• [WORKING DATA]:
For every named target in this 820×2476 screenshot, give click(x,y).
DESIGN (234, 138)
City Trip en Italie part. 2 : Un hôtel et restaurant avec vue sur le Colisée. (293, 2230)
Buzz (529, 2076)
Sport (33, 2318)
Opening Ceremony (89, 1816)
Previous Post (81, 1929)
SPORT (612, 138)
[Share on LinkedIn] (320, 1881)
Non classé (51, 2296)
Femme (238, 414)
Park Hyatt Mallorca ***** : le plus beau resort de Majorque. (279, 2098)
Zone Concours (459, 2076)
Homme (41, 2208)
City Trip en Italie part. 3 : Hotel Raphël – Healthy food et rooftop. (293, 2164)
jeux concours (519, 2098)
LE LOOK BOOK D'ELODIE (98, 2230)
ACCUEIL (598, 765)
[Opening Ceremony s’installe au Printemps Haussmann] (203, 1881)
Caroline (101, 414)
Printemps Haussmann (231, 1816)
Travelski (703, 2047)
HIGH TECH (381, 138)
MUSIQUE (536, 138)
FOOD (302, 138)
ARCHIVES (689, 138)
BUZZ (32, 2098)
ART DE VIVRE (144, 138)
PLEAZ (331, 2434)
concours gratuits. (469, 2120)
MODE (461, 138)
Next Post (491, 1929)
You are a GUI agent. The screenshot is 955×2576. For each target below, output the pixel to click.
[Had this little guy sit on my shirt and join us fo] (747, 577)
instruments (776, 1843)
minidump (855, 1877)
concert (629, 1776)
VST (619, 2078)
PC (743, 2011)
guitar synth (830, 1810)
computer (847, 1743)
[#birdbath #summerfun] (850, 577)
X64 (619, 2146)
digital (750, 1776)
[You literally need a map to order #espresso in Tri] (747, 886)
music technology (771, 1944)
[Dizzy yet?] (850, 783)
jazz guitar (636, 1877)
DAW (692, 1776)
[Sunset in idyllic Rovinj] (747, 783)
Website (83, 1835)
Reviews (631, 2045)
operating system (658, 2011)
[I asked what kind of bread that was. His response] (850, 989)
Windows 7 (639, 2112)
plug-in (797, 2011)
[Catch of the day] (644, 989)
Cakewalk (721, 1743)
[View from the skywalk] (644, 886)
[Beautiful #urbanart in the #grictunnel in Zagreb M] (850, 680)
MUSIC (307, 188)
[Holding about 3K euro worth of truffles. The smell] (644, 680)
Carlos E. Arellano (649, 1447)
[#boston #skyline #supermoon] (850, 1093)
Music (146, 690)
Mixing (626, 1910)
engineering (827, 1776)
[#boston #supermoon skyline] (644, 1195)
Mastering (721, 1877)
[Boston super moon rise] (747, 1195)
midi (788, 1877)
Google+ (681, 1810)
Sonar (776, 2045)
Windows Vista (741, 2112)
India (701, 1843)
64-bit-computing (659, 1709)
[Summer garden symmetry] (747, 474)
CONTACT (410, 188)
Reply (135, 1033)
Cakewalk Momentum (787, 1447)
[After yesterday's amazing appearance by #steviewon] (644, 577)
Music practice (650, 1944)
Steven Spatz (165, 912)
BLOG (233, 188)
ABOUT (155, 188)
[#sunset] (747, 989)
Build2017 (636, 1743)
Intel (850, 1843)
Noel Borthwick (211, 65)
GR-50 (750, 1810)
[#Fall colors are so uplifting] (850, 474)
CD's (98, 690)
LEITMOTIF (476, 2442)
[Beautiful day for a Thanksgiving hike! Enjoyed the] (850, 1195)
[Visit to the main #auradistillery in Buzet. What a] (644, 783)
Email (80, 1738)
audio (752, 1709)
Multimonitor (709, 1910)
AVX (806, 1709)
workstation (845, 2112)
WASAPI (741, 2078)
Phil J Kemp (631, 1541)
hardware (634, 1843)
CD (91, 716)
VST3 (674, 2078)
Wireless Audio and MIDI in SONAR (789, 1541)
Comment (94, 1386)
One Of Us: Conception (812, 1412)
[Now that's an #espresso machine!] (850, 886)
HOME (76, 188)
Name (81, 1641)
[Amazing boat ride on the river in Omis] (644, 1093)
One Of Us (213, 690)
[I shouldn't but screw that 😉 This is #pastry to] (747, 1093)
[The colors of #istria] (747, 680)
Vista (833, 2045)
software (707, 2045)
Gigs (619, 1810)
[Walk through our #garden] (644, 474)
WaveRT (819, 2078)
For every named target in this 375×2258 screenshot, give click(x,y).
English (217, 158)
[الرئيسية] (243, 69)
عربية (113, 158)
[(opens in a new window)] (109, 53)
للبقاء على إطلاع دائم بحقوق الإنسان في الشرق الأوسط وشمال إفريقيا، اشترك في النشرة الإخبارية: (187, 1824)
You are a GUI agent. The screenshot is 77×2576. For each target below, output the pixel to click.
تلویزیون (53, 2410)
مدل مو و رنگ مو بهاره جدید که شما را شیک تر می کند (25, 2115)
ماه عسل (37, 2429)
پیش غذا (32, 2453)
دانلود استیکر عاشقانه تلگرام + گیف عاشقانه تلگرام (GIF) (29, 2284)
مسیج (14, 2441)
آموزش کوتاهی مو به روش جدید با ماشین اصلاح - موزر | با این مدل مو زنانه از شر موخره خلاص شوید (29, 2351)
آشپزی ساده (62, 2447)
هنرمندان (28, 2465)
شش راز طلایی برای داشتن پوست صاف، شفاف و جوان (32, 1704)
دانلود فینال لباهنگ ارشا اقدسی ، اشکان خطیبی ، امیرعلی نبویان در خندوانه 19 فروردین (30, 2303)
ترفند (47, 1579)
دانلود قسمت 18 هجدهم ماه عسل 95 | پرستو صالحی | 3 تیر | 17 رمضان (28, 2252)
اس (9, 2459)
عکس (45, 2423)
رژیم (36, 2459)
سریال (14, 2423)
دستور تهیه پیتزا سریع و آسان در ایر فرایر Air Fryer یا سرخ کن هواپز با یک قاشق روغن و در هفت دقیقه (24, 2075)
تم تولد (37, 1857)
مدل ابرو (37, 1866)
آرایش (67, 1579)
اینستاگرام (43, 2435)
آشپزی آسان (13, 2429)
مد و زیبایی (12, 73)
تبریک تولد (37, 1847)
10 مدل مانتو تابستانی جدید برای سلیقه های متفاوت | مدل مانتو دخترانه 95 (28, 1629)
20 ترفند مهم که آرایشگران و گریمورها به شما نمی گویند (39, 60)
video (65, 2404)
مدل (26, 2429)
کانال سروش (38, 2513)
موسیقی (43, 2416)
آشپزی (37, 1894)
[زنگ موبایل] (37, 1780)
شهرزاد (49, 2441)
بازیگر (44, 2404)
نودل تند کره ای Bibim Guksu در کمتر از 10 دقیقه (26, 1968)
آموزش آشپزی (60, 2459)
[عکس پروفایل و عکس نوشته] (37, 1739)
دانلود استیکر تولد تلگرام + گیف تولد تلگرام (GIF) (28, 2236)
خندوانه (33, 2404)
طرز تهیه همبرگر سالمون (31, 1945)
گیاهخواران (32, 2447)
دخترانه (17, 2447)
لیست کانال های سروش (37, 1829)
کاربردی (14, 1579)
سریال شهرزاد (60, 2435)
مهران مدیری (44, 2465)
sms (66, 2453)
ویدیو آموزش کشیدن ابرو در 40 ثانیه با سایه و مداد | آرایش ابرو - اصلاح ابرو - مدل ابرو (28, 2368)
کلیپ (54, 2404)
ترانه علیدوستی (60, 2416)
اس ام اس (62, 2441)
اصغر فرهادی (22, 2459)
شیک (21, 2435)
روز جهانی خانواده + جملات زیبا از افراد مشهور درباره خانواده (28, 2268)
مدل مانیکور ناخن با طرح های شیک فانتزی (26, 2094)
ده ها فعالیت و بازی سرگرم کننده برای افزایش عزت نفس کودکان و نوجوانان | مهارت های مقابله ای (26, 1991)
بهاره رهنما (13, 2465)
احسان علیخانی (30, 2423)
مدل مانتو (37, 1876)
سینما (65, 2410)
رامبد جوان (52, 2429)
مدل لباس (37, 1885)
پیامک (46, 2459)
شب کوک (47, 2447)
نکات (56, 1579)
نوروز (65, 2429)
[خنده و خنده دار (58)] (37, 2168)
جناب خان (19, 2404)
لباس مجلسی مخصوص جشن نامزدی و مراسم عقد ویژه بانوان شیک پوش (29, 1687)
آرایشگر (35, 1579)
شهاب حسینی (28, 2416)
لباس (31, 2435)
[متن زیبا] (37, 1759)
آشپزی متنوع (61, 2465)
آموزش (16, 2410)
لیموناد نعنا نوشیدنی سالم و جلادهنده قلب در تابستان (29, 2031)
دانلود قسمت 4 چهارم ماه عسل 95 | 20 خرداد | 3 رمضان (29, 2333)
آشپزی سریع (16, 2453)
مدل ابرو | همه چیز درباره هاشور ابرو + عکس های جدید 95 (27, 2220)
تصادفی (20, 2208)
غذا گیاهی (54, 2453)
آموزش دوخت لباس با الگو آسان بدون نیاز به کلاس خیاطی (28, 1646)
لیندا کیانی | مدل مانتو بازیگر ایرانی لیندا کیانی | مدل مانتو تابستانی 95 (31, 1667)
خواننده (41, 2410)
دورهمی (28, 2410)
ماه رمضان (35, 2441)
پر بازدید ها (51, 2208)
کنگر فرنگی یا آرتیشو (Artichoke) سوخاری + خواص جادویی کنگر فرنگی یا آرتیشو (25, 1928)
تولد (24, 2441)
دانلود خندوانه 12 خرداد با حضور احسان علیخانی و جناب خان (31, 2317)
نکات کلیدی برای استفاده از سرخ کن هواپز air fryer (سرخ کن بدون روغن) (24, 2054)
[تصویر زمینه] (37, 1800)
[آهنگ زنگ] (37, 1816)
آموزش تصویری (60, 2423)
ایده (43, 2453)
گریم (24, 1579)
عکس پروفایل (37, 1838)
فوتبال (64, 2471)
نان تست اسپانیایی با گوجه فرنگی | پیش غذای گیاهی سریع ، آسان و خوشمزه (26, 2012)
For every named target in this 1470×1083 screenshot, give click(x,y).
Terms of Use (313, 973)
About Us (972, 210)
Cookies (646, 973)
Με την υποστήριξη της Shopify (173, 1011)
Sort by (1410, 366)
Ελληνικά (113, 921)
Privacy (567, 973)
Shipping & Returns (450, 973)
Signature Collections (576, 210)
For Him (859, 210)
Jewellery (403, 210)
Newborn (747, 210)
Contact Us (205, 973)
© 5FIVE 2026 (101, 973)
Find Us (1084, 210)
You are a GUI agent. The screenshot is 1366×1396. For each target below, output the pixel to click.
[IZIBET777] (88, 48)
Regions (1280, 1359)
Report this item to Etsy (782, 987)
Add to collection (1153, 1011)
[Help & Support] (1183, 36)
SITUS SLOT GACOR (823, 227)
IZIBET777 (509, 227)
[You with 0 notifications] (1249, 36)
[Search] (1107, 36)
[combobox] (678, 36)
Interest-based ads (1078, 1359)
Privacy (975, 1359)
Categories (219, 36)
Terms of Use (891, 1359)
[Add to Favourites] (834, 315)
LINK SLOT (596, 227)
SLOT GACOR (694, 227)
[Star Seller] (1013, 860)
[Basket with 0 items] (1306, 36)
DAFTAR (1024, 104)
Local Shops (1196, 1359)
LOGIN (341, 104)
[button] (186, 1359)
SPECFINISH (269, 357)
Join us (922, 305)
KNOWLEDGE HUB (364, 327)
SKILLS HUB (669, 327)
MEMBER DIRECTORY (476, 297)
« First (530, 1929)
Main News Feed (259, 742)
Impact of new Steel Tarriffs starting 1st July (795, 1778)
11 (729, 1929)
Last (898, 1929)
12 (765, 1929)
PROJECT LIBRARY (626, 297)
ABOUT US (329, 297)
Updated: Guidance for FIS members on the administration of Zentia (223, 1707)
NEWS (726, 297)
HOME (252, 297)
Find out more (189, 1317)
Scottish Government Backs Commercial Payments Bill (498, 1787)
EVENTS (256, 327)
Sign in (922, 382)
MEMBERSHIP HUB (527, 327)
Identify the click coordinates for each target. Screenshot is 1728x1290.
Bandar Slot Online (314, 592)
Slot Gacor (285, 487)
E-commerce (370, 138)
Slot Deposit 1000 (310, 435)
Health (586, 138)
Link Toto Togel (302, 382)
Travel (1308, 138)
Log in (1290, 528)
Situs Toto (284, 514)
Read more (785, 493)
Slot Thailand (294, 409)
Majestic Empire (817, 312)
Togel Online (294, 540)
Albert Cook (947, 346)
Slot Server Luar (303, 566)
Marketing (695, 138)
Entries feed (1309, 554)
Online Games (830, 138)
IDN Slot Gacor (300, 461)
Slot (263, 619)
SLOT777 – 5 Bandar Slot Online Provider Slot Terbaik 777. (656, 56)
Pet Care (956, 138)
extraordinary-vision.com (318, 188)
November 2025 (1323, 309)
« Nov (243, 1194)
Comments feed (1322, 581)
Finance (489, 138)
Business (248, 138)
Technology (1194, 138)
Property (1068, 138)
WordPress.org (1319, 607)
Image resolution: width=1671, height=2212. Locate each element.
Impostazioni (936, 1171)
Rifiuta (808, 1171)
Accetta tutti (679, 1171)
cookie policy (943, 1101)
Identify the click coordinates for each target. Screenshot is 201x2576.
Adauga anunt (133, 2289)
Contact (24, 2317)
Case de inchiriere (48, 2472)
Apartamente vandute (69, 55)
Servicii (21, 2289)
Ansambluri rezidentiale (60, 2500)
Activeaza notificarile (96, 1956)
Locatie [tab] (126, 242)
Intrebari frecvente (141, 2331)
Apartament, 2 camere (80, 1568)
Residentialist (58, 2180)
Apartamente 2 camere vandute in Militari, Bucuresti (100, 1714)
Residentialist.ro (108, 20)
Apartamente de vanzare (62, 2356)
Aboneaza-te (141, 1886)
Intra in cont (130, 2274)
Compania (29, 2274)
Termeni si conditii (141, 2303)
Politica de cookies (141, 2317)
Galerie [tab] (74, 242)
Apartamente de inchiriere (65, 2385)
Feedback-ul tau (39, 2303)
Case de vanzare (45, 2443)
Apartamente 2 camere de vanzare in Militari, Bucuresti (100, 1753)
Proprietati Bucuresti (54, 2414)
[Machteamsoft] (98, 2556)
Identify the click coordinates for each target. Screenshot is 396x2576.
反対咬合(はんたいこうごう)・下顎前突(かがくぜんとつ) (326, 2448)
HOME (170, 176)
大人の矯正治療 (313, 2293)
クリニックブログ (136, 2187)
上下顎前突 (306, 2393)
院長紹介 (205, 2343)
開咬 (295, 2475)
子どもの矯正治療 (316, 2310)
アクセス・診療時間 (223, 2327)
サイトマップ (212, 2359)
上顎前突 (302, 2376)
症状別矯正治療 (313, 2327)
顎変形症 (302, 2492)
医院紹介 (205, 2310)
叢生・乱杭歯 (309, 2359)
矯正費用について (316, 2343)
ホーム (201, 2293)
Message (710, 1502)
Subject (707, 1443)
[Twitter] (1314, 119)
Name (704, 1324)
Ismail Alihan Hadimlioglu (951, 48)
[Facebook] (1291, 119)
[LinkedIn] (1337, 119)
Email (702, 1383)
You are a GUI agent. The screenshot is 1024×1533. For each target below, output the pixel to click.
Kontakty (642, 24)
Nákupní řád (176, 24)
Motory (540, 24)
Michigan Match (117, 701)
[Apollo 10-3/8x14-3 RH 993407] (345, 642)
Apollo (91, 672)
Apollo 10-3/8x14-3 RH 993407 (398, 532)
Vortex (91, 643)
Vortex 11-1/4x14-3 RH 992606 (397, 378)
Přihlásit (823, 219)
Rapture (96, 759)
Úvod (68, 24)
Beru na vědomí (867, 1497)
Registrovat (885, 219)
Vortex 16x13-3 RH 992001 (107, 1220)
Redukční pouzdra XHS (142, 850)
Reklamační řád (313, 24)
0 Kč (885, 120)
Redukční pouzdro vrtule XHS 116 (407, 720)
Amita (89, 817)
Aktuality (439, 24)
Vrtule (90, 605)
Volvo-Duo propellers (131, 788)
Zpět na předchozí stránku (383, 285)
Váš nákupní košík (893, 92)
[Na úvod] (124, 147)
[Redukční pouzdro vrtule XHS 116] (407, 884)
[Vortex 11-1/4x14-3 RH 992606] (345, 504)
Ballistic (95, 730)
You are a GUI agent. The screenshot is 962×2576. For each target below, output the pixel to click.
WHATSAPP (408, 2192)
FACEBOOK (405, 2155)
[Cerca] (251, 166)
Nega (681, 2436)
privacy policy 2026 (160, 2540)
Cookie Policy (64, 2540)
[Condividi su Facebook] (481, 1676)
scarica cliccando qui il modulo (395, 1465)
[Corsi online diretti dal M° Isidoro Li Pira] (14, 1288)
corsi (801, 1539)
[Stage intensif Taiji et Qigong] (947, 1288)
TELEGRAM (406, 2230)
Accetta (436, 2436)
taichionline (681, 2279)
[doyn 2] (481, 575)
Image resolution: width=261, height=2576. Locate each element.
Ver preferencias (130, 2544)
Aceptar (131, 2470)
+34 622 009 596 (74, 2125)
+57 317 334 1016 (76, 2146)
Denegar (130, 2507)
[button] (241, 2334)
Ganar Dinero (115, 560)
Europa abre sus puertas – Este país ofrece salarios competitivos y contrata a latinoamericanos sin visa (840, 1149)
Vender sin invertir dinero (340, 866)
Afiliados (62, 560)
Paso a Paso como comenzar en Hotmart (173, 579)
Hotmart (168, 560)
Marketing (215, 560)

• [DESCRIPTION OF THE TASK]:
Copy out each line of the data above, exactly, if it lies between the line holding "Windows 7 (639, 2112)" and the line holding "Mastering (721, 1877)", inclusive; copy no other line.

• [ANSWER TO THE PROBLEM]:
Windows 7 (639, 2112)
plug-in (797, 2011)
[Catch of the day] (644, 989)
Cakewalk (721, 1743)
[View from the skywalk] (644, 886)
[Beautiful #urbanart in the #grictunnel in Zagreb M] (850, 680)
MUSIC (307, 188)
[Holding about 3K euro worth of truffles. The smell] (644, 680)
Carlos E. Arellano (649, 1447)
[#boston #skyline #supermoon] (850, 1093)
Music (146, 690)
Mixing (626, 1910)
engineering (827, 1776)
[#boston #supermoon skyline] (644, 1195)
Mastering (721, 1877)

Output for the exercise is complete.